*SOURCE*
-- Begin --

Guest essay by Eric Worrall

h/t Dr. Willie Soon; Arrogant climate vandals want the power to destroy or disrupt vital infrastructure without legal repercussions. Thankfully on this occasion at least, the judge said “no”.

Ordinary people trying to save the world

New film depicts the lives and struggles of climate activists

Patrick Mazza

In 2014, after actively working on the climate issue through conventional, legal means since the mid-1990s, frustrated by the continuing slide toward climate catastrophe, I engaged in an act of nonviolent civil disobedience. Five of us and our friends erected a tripod across a track in front of an oil train at the BNSF Delta Yard in Everett, Washington. The Delta 5, as we came to be known, held position on the tripod for the next eight hours. The action is portrayed in the opening scenes of The Race to Save the World, a documentary focusing on the lives and struggles of grassroots climate activists, including one of my partners in the Delta 5 action, Abby Brockway, who sat atop the tripod 18 feet in the air. (I show up in a few walk-ons through the film.) 

The movie also portrays our court trial, a seminal event in which we presented the first climate civil disobedience necessity defense in a U.S. courtroom, and the second in the world. We argued that though we broke the law, it was necessary to avert the greater harms of climate disruption and oil train explosions. More on that a little later.

-- End --

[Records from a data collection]

-- Begin --

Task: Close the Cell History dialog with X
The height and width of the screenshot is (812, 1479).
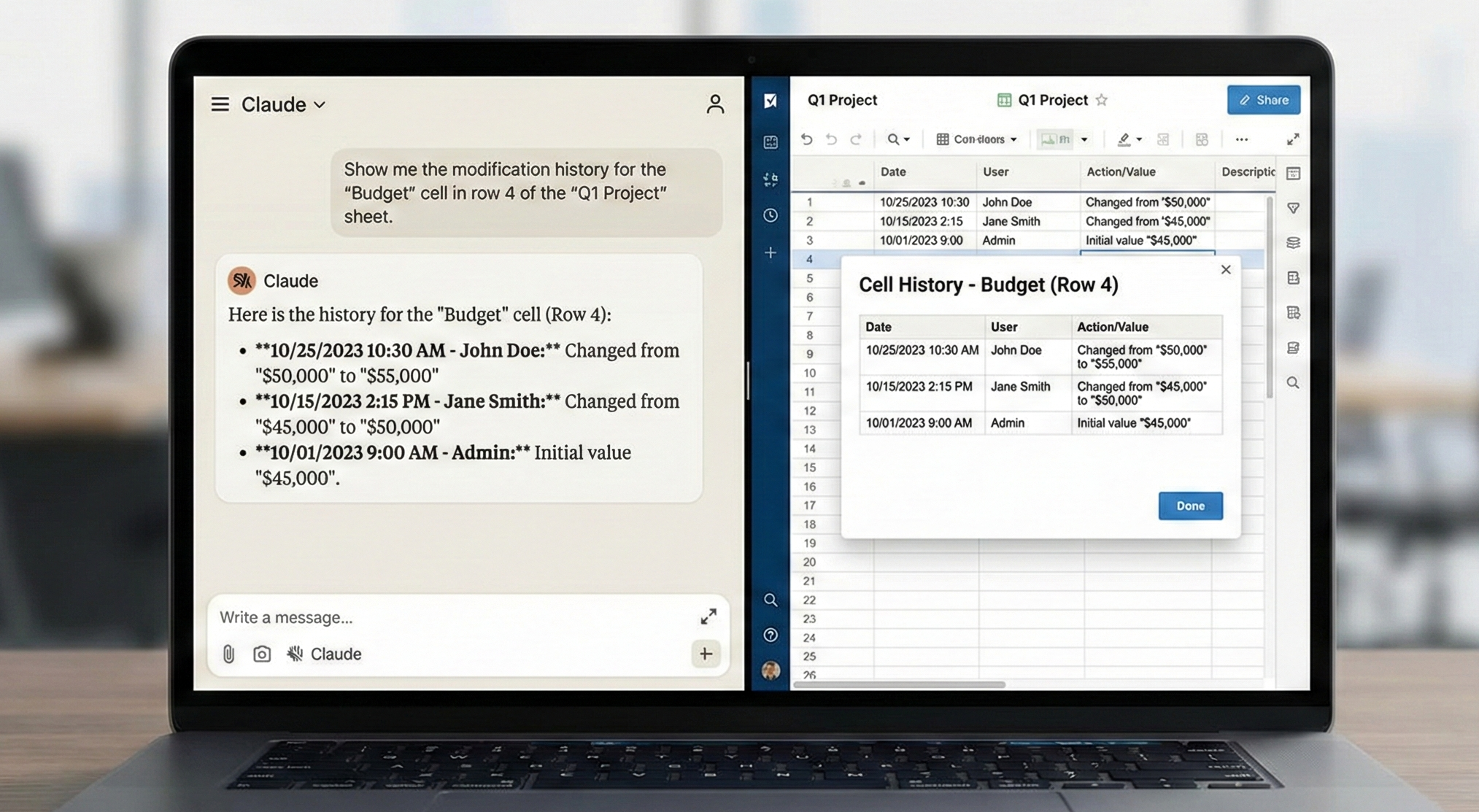Action: click(x=1226, y=270)
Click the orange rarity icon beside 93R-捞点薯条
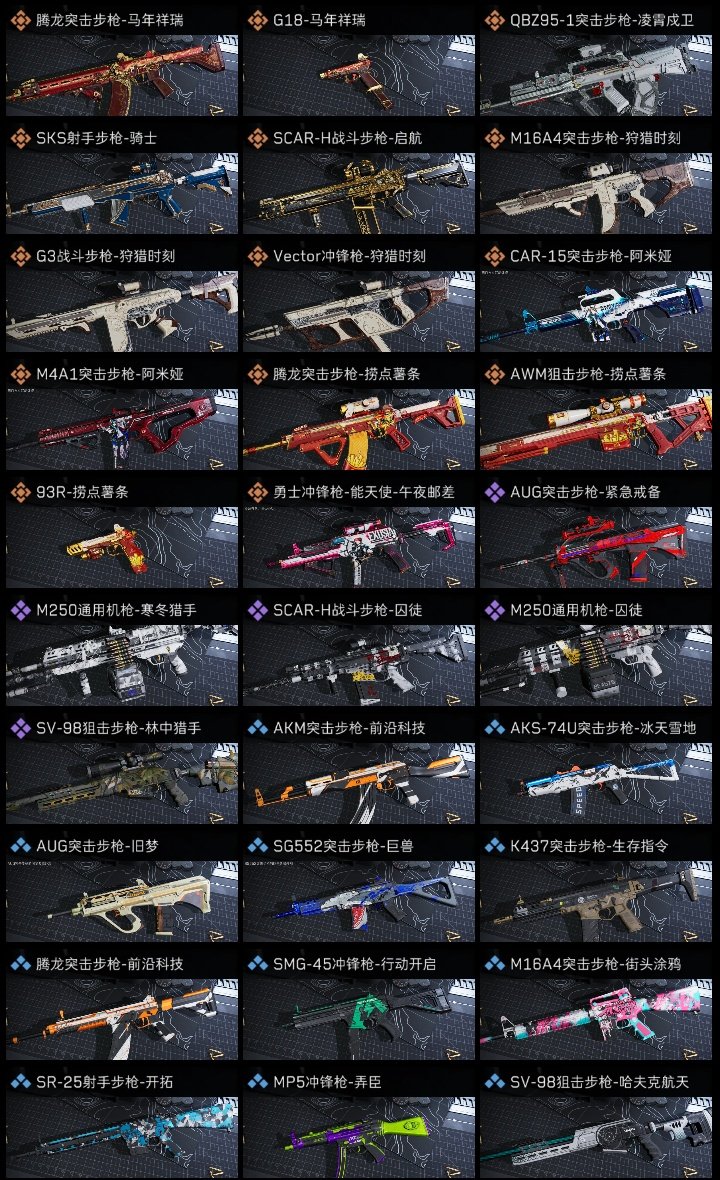Screen dimensions: 720x1180 point(20,491)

-- End --

*GIVEN REQUEST 1*
According to the essay, how many hours did the Delta 5 hold position on the tripod?
*GIVEN REQUEST 2*
Rewrite the essay's passage from "New film depicts" up to and including "through the film.)", putting "platform" wherever "tripod" appears.
*GIVEN REQUEST 3*
Translate this sentence from the essay into Spanish: "The Delta 5, as we came to be known, held position on the tripod for the next eight hours."

*WORKED SOLUTION 1*
Eight hours.

*WORKED SOLUTION 2*
New film depicts the lives and struggles of climate activists

Patrick Mazza

In 2014, after actively working on the climate issue through conventional, legal means since the mid-1990s, frustrated by the continuing slide toward climate catastrophe, I engaged in an act of nonviolent civil disobedience. Five of us and our friends erected a platform across a track in front of an oil train at the BNSF Delta Yard in Everett, Washington. The Delta 5, as we came to be known, held position on the platform for the next eight hours. The action is portrayed in the opening scenes of The Race to Save the World, a documentary focusing on the lives and struggles of grassroots climate activists, including one of my partners in the Delta 5 action, Abby Brockway, who sat atop the platform 18 feet in the air. (I show up in a few walk-ons through the film.)

*WORKED SOLUTION 3*
Los Delta 5, como llegamos a ser conocidos, mantuvimos la posición sobre el trípode durante las siguientes ocho horas.